■ Problem: Pictures appear among the records. Write out all else exactly as it stands.

Start of Block

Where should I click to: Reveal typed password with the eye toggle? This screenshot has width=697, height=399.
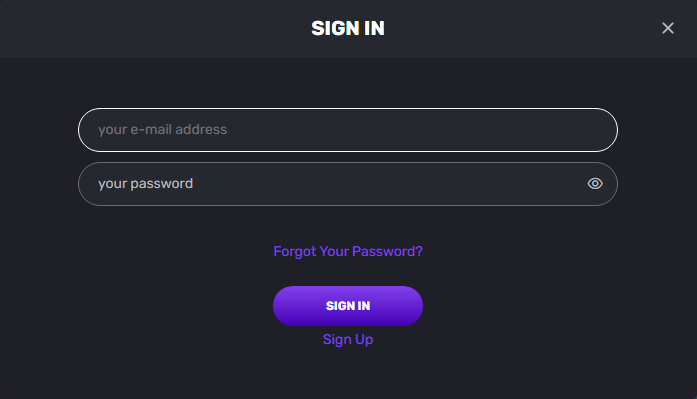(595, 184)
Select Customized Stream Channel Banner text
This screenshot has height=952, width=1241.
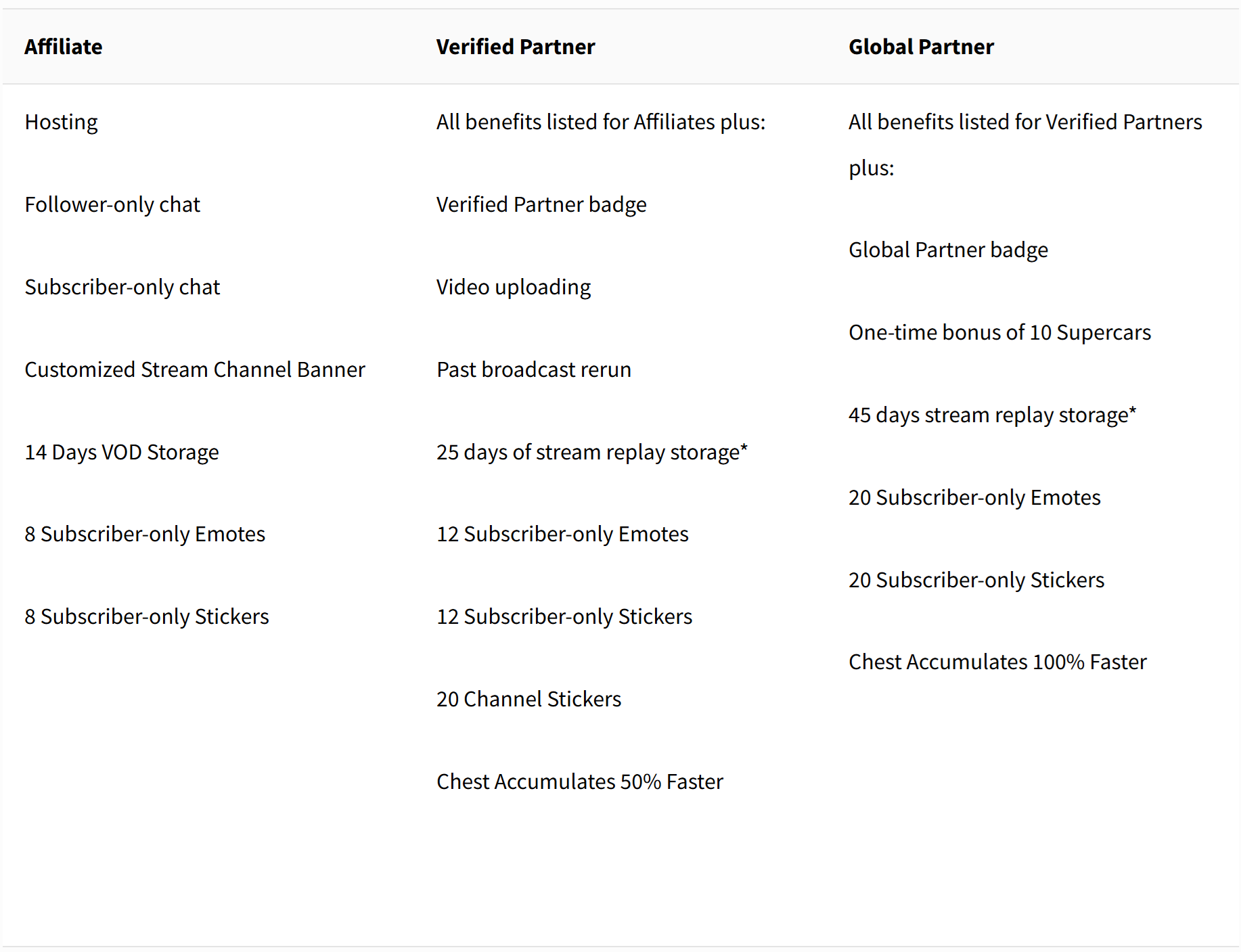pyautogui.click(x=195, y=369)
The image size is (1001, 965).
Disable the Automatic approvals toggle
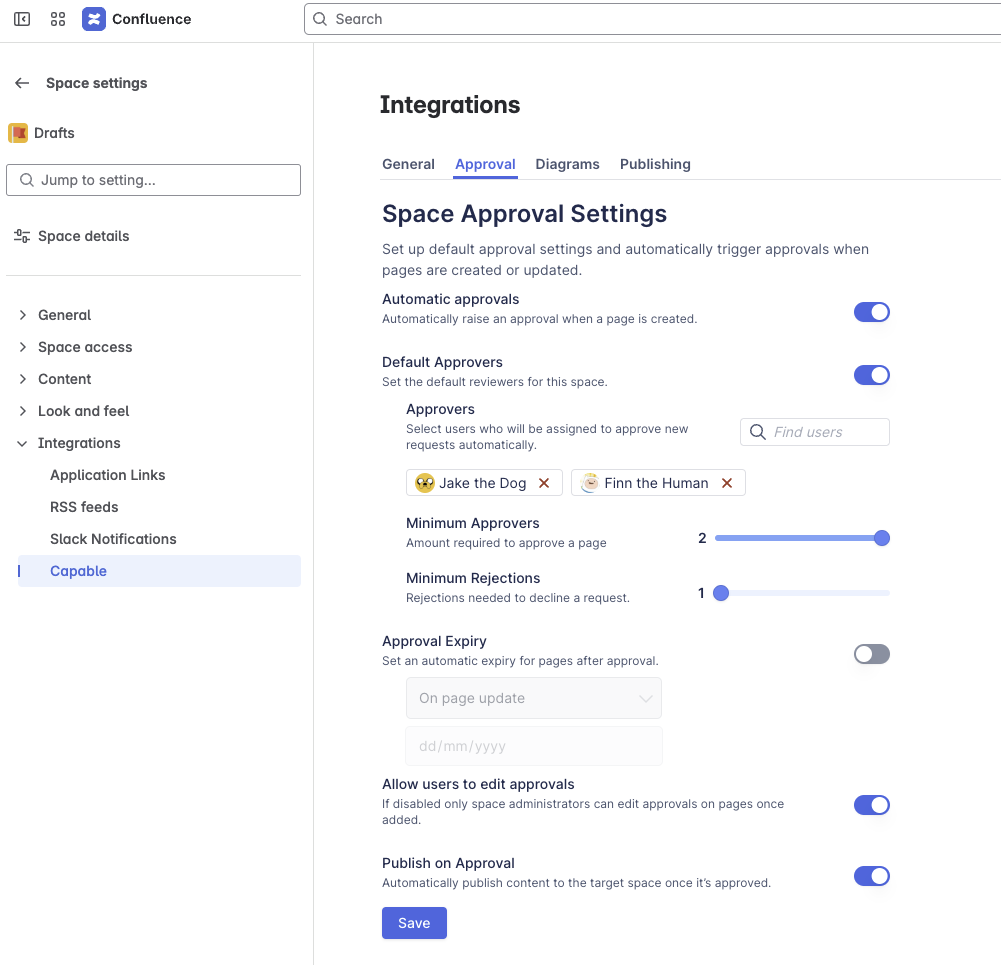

End of Block

■ Answer:
Where should I click to: Reveal typed password with the eye toggle? This screenshot has width=697, height=399.
(595, 184)
Select Customized Stream Channel Banner text
This screenshot has height=952, width=1241.
pyautogui.click(x=195, y=369)
The image size is (1001, 965).
Disable the Automatic approvals toggle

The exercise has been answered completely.